Wpis Polska – sojusznik czy pachołek? – sprowokował mnie do zamieszczenia dwóch tekstów napisanych w 2017 roku na tematy okołotransformacyjne. W pierwszym staram się wyjaśnić na czym polegał Plan Balcerowicza a w drugim dlaczego w ogóle miał miejsce.
=================
Przypominam co to plan Balcerowicza
Pan Leszek pracował sobie spokojnie jako pracownik naukowy w Instytucie Podstawowych Problemów Marksizmu-Leninizmu i nadszedł 1980 rok, kiedy został ekonomicznym ekspertem „Solidarności”.
Po ogłoszeniu stanu wojennego porzucił legitymacje PZPR za co partia w nagrodę pozwoliła mu odbyć zagraniczne staże naukowe, podczas których mógł zapoznać się z teoriami ekonomicznymi Jeffreya Sachsa.
Jak już zapoznał się z tymi teoriami, to w rządzie premiera Mazowieckiego objął stanowisko wicepremiera i ministra finansów i w 1989 wprowadził słynny plan swojego imienia.
Na czym ten plan polegał? Z grubsza opierał się na trzech „filarach”.
- Uporządkowaniu stosunków kredytowych poprzez wprowadzenie zmiennej stopy oprocentowania kredytów. Polegało to na tym, że w momencie podpisywania umowy stopa roczna wynosiła ok. 4% a potem zrobiło się 40% miesięcznie. Stawiało to kredytobiorców często na granicy bankructwa.
- Drugi element to wprowadzenie wysokiego oprocentowania lokat terminowych w bankach komercyjnych. Sięgały one nawet 100 procent.
- Trzecim elementem tej operacji było zamrożenie kursu walutowego. Za jednego dolara płacono 9 500 zł.
Jakie to spowodowało skutki?
Skutki oczywiste dla każdego ekonomisty i w miarę rozgarniętego człowieka.
– Po pierwsze wydrenowanie przez banki kredytobiorców, czyli chłopów, drobnych przedsiębiorców, a więc budującą się klasę średnią. Co działo się z kasą?
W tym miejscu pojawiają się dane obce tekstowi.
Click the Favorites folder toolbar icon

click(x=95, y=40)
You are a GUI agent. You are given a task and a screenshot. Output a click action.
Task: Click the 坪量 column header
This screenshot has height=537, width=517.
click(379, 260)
– Ano przyjeżdżali różni tacy finansiści z zachodniego wybrzeża i z City z walizami waluty i wymieniali je po 9500 na złotówki i umieszczali na lokatach.
– Po upływie roku odbierali je w ilości dwukrotnie większej i po stałym kursie 9500 wymieniali z powrotem na dolary i zadowoleni wracali do domu.
Za wprowadzenie z sukcesem tego planu nawet chciano panu Leszkowi Nobla sprezentować. Nie dziwota.
Gdy co poniektórzy posłowie zorientowali się jak ten „plan” działa to nawet jakieś lamenty podnieśli tylko z tego wniosek, że nie czytali tej ustawy. A to prawda, że nie czytali, bo był prikaz podpisywać bez czytania. Przecież jakby przeczytali, to by chyba zrozumieli co się kroi? Że była tam banda idiotów to nawet przez myśl mi nie przejdzie.
Oprócz skutków ekonomicznych opisanych powyżej następstwa polityczne „planu Balcerowicza” były (i są) bardzo niekorzystne. Podstawowy to przetrącenie kręgosłupa klasie średniej, niezależnym małym przedsiębiorcom.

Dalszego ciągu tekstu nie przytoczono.